Forza Italia declara "roto" el acuerdo que mantenía con el Gobierno de Renzi

  • El partido de Berlusconi no apoyará al primer ministro en sus reformas por su actuación durante la elección del presidente.

El Partido Forza Italia (FI), del ex primer ministro Silvio Berlusconi, considera "roto" el acuerdo que mantenía con el Gobierno de Matteo Renzi para impulsar sus reformas debido al modo en el que este ha actuado durante la elección del jefe del Estado.
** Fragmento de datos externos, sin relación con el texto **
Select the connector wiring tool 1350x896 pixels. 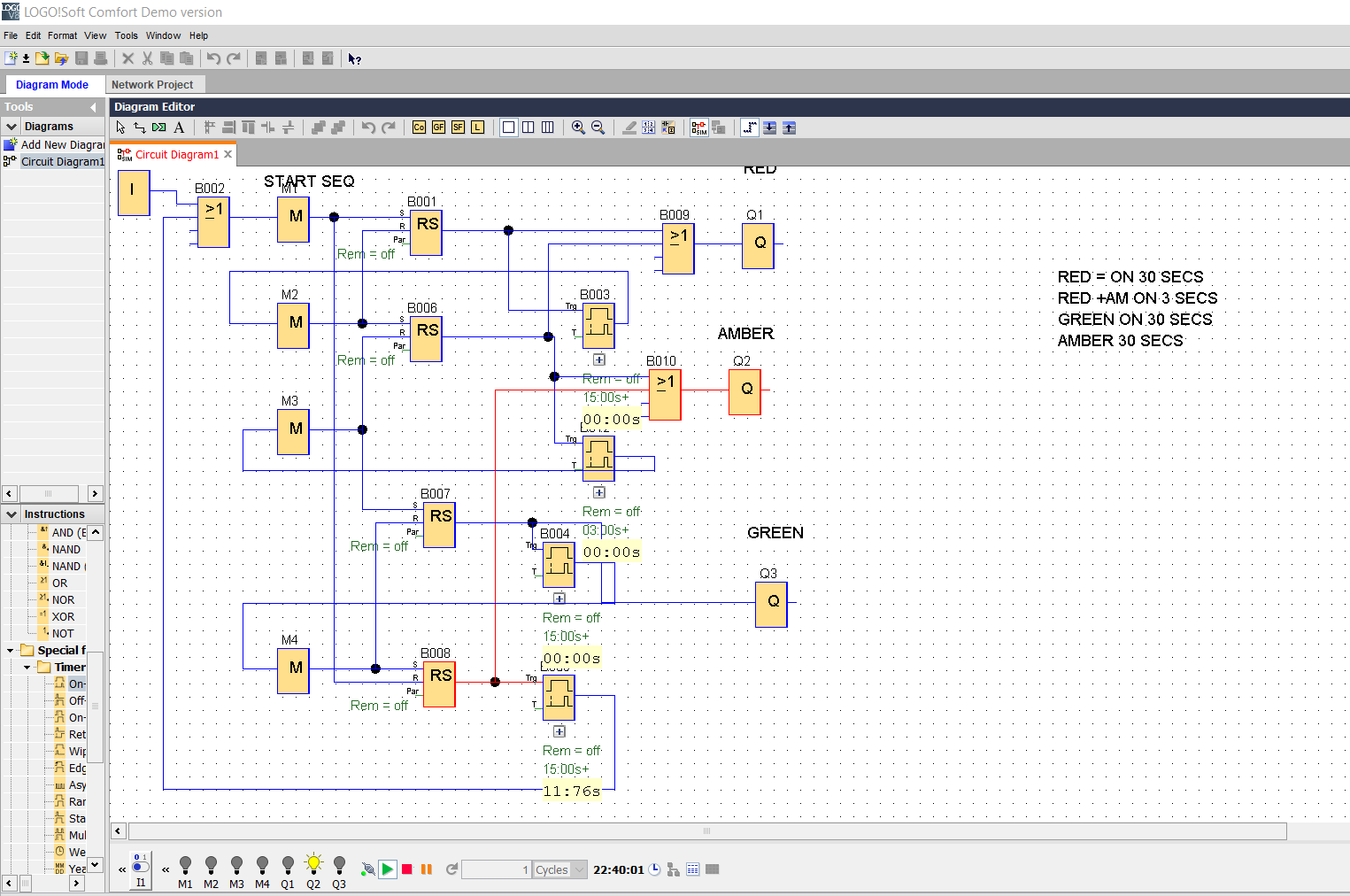(x=140, y=127)
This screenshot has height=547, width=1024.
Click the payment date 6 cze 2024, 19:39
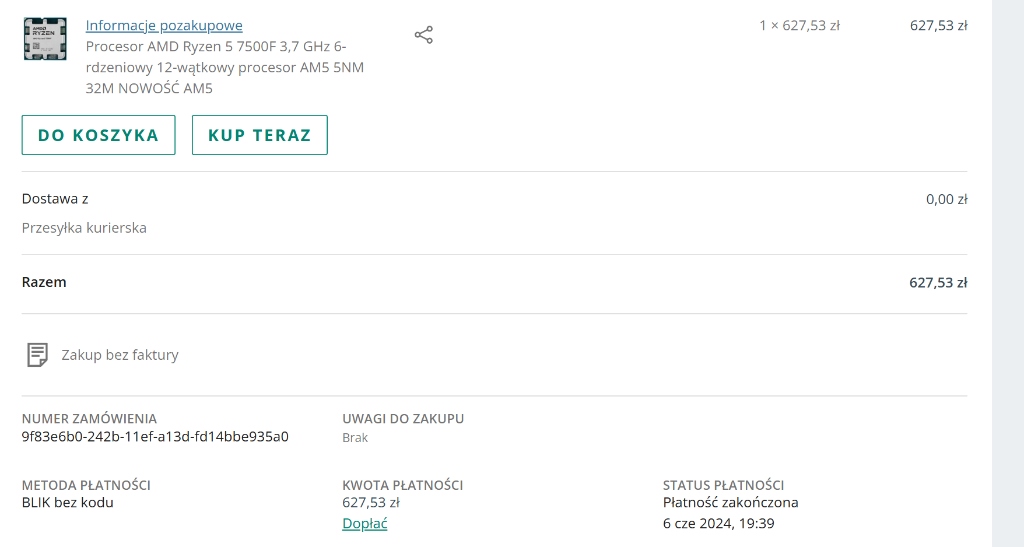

Así lo anunció ante los medios de comunicación el consejero político del Berlusconi, Giovanni Toti, al término de una tensa reunión del comité del partido conservador en la capital italiana.

"El Pacto del Nazareno (nombre con el que se conoce dicha alianza), del modo en el que habíamos interpretado hasta la actualidad, lo consideramos roto", apuntó. Y añadió: "El Gobierno ha dicho que proseguirá la senda de las reformas pero nosotros no nos sentimos comprometidos a ello. El acuerdo era 'sobre las instituciones elegimos juntos' y eso supone también la elección del presidente de la República". De ahora en adelante, como ya había anunciado el propio Berlusconi, FI apoyará solo las normas que le agraden aunque, en palabras de Toti, no hará de "kamikaze" en su tramitación parlamentaria de estas medidas, con las que Renzi pretende reformar las estructuras de poder del país.

Renzi y Berlusconi establecieron un acuerdo en enero de 2014 para aplicar las reformas del primer ministro, que el magnate septuagenario considera similares a las que ha querido aplicar él desde su llegada a la política a comienzos de la década de los noventa. Tras la dimisión del presidente Giorgio Napolitano, el pasado 14 de enero, se abrió el proceso para designar un sucesor, una etapa en la que habían acordado proponer un nombre consensuado para el mayor cargo del Estado.

Finalmente Renzi propuso unilateralmente el nombre del jurista siciliano Sergio Mattarella, quien, pese a no contar con el apoyo de la bancada de FI, consiguió recabar los apoyos necesarios y alzarse como el duodécimo presidente de la República. Esto provocó la ira de Berlusconi y entre las filas de la formación que lidera, que han criticado duramente la decisión de Renzi, a quien culpan de haber roto el pacto que mantenían.

El primer ministro, de 40 años, cuenta con una mayoría limitada en el Parlamento del país, por lo que la aplicación de su ambicioso programa requiere en ocasiones el voto favorable de FI, tal y como ha ocurrido recientemente con la aprobación en el Senado de la Ley Electoral, que superó así uno de sus escollos más complicados.

Las reacciones en el seno del Partido Demócrata (PD, en el Gobierno) no se han hecho esperar y la ministra para las Reformas, Maria Elena Boschi, ha asegurado que continuarán con sus planes reformistas. "El pacto preveía una nueva ley electoral, un nuevo Senado, una reforma de las regiones. No hemos cambiado de idea y no hemos roto ningún pacto. Si ellos quieren romperlo, nosotros continuaremos adelante", defendió esta tarde en una entrevista para el informativo de RAI3.

Además ha contradicho la versión de Toti y ha apuntado que sobre el nombre del jefe del Estado "no había ningún acuerdo". "Con FI nunca ha habido ningún acuerdo sobre el nombre del presidente de la República. La alianza solo afectaba a las reformas. El PD ha asumido su responsabilidad de proponer a Mattarella pero con un método claro, transparente", dijo. Y aseveró: "Ahora FI ha cambiado de idea sobre las reformas porque hemos elegido una persona de bien como Mattarella. Lo sentimos por ellos pero si retrocediéramos (en el tiempo) volveríamos a actuar del mismo modo".